Performed by four male dancers from physical theatre company Gecko, Institute’s ‘story’ is as shifting and fluid as their deliciously watchable movement – it twists and turns and tangles up like their bodies. We seem to begin in some kind of cartoonishly dystopian office, with absurdly outsized filing cabinets.
Two workers, Martin and Daniel, mutter small talk and professional jargon to each other and to various bosses over the phone, but sudden harsh spotlights lights suggest some sort of totalitarian state, watching, demanding. Not that it’s gloomy – this show manages to evoke the action of office work in a vibrantly entertaining way: the two suited gents leap in unison, or perform Hollywood musical-style interlaced routines with files and folders.
But both seem drawn to those cabinets for more than just finance reports: Daniel opens one and a flickering slide-show of happy memories – but also ambitions – flickers out of it; Martin’s cabinet keeps repeating a date with woman, a stalled marriage proposal. They begin to become obsessed with theses dreams and desires, which take on a troublesome aspect; inventively staged, slickly executed movement sequences show the two men doing battle with very modern anxieties and fears.
Daniel makes flesh the expression tying yourself up in knots over something. He has an ambition to be an architect, which he seems to scupper through wild procrastination (oh too recognisably expressed in increasingly desperate movement). For Martin, it’s love that has him strung up. Self-doubt and self-sabotage are not easy concepts to dance; these two manage it brilliantly.
And gradually, we seem like we’re in quite a different institute: a medical one, signified by pills and screens, and the sense that the men’s compulsions have got out of hand. But the rugs keep being pulled from underneath our feet – for everyone in the institute seems to be sick or psychotic too…

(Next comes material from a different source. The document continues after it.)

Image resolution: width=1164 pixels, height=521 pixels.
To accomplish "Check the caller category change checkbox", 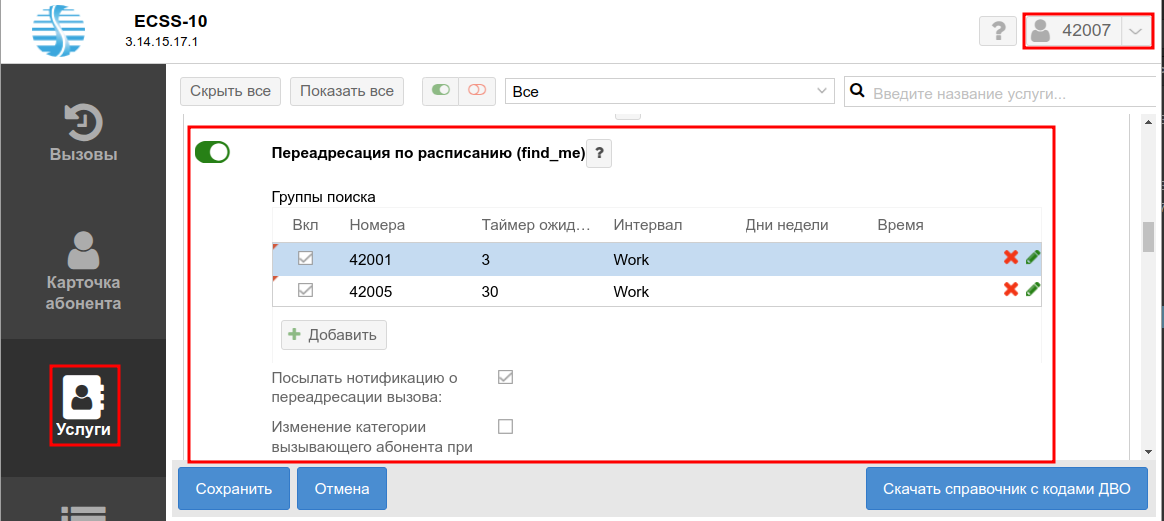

This last development seems a little bit of a cop-out, and the show can be a frustratingly strange creature. But pinning down meaning maybe isn’t what it’s about. The narrative may elude any satisfyingly certainty, and it somewhat overstays its welcome, but the execution marries real panache with utter control; all four performers, lithe and loose-limbed, are superb. The attention to detail extends to all aspects of this beautifully realised production, from the theatrically inventive use of sets springing out of the cabinets to the now-ominous, now-jaunty soundtrack. All in all, it makes for a unique vision.